Wow, indeed! Very impressive memory scores especially the efficiency of ~ 93% at 170 FSB. I wonder whose RAM chips as I doubt heat spreaders would be needed to hide such high quality. I also wonder how much beyond 170, FSB can be pushed if RAM is underclocked down to 1:1. Good piece of info. Thanks.

Peace--
 

NanoMem

Member
Jun 3, 2002
78
0
0
Off the topic: I think the Enermax 550 Watter far less a good PSU for overclocking than you would expect. I used it for a while and never understood why I never got good results. Then somebody explained to me that the amper load in particular on the 5 volt rail is not really as high as what you expect from such a high rated PSU. [ampere x volt] = power consumption,

Yes, he gave you the right recipe there.

but that has to be calculated for each RAIL independently, so the 550 Watt total wattage are irrelevant, when the ampere load is high on the "wrong" rail.

Well now the problem becomes convoluted if you only care about the total of 550 watts without worrying about how it's broken down on each rail. You can come up with infinite number sets that add up to 550. So to simplify this problem let's assume that wattage per rail is fixed and constant in theory. I still need to worry about what numbers (amps*volts) to multiply to get my watt number on each rail. Obviously if watts per rail are fixed and volts (for whatever reason) drop than amps need to compensate fooling you that constant power is maintained on each rail.

The Enermax 555 has 45x5=225 Watt on the 5 volt RAIL. The 520 Watter from Torica, I am now using, has 54x5=270 Watt on the 5 volt rail. I am very suspicious about Enermax PSU I think they are overpriced and hyped.

In practice watts will tend to fluctuate around some kind of statistical distribution so I'd make sure they're hi enough to keep me above my volt thresholds. Sorry can't help you with those models as my own PSU goes only to 350 and I haven't investigated anything above 450 yet. But your concerns are legitimately technical ones as far as that 5V rail is concerned.

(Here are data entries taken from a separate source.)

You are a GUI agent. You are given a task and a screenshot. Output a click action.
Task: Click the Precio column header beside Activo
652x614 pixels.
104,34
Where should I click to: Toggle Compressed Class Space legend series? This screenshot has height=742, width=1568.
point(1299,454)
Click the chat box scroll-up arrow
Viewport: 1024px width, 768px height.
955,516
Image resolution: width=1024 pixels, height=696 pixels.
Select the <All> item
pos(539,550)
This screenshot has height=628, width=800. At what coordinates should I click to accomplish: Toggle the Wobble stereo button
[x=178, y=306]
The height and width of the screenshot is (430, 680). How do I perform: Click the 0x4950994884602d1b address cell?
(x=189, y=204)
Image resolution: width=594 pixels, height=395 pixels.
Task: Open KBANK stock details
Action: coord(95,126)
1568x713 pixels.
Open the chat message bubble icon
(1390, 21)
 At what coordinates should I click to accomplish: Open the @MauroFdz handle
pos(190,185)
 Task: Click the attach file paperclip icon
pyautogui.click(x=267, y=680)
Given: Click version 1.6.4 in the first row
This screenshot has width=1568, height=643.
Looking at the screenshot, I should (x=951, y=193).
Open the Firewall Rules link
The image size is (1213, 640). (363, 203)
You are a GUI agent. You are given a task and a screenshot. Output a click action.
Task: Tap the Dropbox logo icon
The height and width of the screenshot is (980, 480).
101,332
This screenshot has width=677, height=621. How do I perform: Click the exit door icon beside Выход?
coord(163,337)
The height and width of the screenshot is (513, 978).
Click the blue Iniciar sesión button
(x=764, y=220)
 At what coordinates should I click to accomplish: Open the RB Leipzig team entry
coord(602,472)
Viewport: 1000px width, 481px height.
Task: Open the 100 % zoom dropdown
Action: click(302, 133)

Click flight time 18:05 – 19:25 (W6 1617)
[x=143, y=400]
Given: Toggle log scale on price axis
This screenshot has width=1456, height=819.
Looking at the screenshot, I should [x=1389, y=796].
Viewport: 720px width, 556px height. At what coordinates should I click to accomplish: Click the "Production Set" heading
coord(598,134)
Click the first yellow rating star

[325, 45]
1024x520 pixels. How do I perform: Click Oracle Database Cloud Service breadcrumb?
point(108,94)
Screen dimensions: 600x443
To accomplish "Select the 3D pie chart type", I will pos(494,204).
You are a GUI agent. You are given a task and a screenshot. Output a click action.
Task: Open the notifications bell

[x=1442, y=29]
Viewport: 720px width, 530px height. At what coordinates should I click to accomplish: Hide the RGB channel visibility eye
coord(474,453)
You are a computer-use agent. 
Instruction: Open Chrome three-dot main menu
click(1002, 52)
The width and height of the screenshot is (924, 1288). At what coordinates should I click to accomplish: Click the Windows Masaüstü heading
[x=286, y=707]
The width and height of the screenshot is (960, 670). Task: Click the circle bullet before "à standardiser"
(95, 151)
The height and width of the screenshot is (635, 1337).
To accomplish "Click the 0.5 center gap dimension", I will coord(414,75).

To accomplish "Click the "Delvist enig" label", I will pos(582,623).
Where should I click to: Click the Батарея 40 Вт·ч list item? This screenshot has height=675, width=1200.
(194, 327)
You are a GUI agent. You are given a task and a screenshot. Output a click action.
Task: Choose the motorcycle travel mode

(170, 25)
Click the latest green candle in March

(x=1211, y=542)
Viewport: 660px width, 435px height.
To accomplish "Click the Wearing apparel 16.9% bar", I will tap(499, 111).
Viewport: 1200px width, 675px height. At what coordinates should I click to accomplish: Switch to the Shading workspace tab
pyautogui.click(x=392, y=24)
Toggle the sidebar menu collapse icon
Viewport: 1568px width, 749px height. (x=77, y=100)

Oh, before I forget about your question on Abit voltages. Just when you thought you resolved the PSU undervolt, Intel throws a wrench into your oc'ing plans with the same problem from a different angle. What I mean is that it's an Intel CPU issue more than Abit as the same limits are starting to show across other mobo vendors. People have worked around it by messing with certain pins of the northwood P4 and magically the BIOS opens itself to higher vcores. Gigabyte uses a nifty proprietary windows based software tool to open higher Vcore voltages EasyTune 4. In a way you're not wrong about Abit, heck they all in the same big bed!

btw, here is a BG7 at 170 and 1:1 and here are the results. I think he could slightly improve those scores and have a better shot at 3:4 with same 170 FSB using a better selection of memory chips than kingmax.

Peace!
 

NanoMem

Member
Jun 3, 2002
78
0
0
ChainBolt,
That BD7-II can hit 175 FSB at 1:1 with obviously the right chips.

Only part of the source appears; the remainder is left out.